Crossroads of Care and Social Reproduction (CARE)



CARE is an interdisciplinary research group that is conducting research on social reproduction and care (its embodied, cognitive and emotional elements) empirically and theoretically. The group seeks to offer an interdisciplinary platform for discussing ongoing and new research on the themes below, and related issues.

We are pursuing research in the following four key dimensions of care and social reproduction:

  • Institutions of care - How are institutions, at various levels, providing, framing and conditioning care, and to what extent are they changing?
  • Regulation of care – In which sense do formal norms (e.g. laws, conventions and collective agreements) regulate care? To what extent are there co-existing regulations and what are their implications for the way care is provided? How have political and social struggles focused on care and social reproduction, at various political levels?
  • Identities of care - To what extent are various identities of care changing e.g. professional identities; gendered identities and self-responsibilizing features of neo-liberalism?
  • Care as work - What kind of changes can we identify and to what extent are technologies (in its wider sense) shaping care assemblages and vice versa?

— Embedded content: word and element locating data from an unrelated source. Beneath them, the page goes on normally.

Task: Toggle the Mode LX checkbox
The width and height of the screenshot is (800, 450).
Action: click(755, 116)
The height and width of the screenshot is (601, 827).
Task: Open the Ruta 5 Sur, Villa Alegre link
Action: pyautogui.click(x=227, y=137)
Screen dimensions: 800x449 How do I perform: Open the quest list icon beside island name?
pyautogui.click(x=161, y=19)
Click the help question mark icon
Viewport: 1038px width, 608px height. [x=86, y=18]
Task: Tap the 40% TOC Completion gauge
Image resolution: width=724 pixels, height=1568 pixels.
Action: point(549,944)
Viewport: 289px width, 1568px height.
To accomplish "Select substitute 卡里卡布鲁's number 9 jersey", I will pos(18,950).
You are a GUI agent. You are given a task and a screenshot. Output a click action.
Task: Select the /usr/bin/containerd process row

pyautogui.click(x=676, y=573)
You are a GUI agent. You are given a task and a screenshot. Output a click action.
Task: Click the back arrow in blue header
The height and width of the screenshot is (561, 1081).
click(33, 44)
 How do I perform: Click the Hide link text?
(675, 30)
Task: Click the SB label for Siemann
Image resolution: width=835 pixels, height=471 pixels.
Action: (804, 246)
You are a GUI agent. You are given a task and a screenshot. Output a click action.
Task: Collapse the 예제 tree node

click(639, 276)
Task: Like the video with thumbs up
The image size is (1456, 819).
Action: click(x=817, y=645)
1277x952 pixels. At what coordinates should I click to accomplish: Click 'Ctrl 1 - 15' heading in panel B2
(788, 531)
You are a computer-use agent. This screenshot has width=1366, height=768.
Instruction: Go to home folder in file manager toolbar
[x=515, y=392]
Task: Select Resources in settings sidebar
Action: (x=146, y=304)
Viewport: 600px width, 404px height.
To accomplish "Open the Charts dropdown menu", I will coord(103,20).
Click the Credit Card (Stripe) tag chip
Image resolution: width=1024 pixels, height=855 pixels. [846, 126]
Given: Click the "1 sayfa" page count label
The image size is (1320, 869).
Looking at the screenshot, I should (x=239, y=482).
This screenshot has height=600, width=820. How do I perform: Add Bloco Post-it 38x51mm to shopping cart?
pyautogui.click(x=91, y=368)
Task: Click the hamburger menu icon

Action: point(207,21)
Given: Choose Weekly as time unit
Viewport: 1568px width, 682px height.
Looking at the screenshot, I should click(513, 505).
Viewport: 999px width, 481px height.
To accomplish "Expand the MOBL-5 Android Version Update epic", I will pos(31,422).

Beyond the four key dimensions, there are also cross-cutting dimensions such as issues of democracy, justice and sustainability (socially and ecologically). Care can also function as an alternative to a neo-liberalised order and as an ideal for democracy and from such a perspective, we are interested in exploring how these discussions about care contribute to democratic imaginaries, different kinds of solidarities and alternative political concepts of democracy. But care is also about justice as there are intensified political struggles about care: its recognition, valorisation and distribution. Here we explore different ways of theorizing justice in relation to care and aim to contribute to general discussions of what a just society is. A third cross-cutting theme is care and welfare state sustainability. Here we are interested in how care and social reproduction, and respective social struggles, are related to broader discussions about the future of the welfare state.